2. Abuse not thy body by overeating, by tobacco, or drink, that thy days may be many and healthful in the presence of thy loved ones. (okay, please note the "do not abuse"...not "do not use"  )
3. Permit neither thy business nor thy hobby to make of thee a stranger to thy children, for the most precious gift a man giveth his family is his time.
4. Forget not the virtue of cleanliness.
5. Make not thy wife a beggar, but share willingly with her thy worldly goods.
6. Forget not to say "I love you," for even though thy love be constant thy wife doth yearn to hear these words.
7. Remember that the approval of thy wife is worth more than the admiring glances of a hundred strangers.

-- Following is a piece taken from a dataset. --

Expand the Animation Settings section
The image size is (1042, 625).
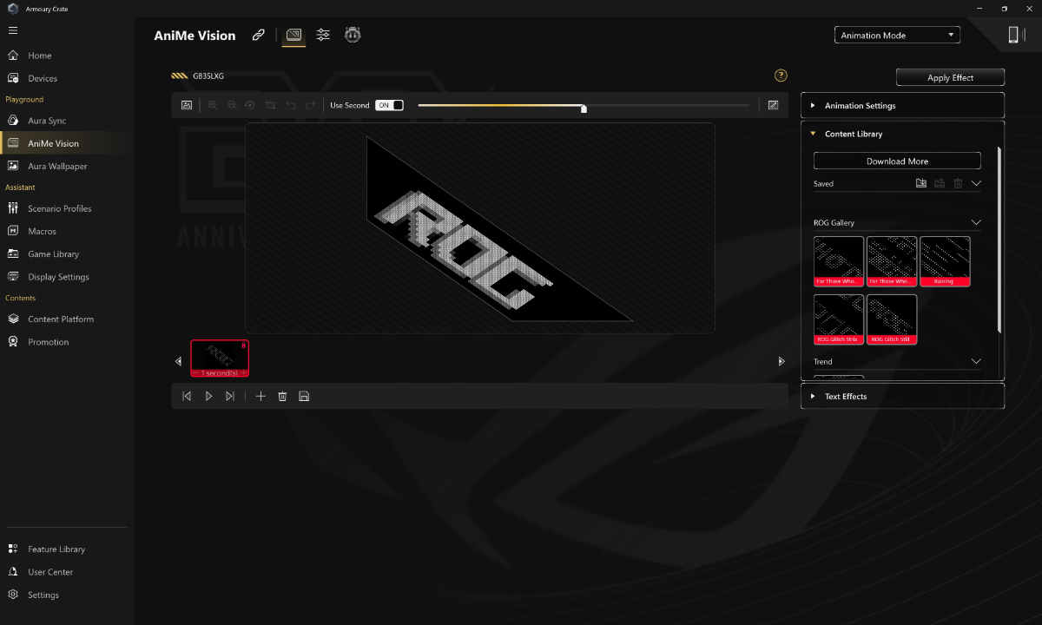coord(902,106)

Cleave unto her and forsake all others.
8. Keep thy home in good repair, for out of it cometh the joys of old age.
9. Forgive with grace, for who among us does not need to be forgiven?
10. Honor the Lord all the days of thy life, and thy children will rise up and call thee blessed.

Ten Commandments for Wives
author unknown

1. Carefully guard thine health so thou canst always greet thy husband with a smile.
2. Never nag or complain.
3. Do not worry about things which thou canst not change.
4. Do not spend all thy time scrubbing, cleaning, and dusting the house.
5. Love thine husband and children more than thy house.
6. Know how to prepare good, nutritious food and keep it on the table.
7. Know the limitations of thy husband's income and do not try to keep up with the Jones's or others.
8. Do not buy a hat or hairdo or wig that makes thy husband unhappy.
9. Remember that at times silence is golden.
10. Do not drive the automobile from back or side seat.

[Edited on 5-10-2006 by LadyFlynt]


----------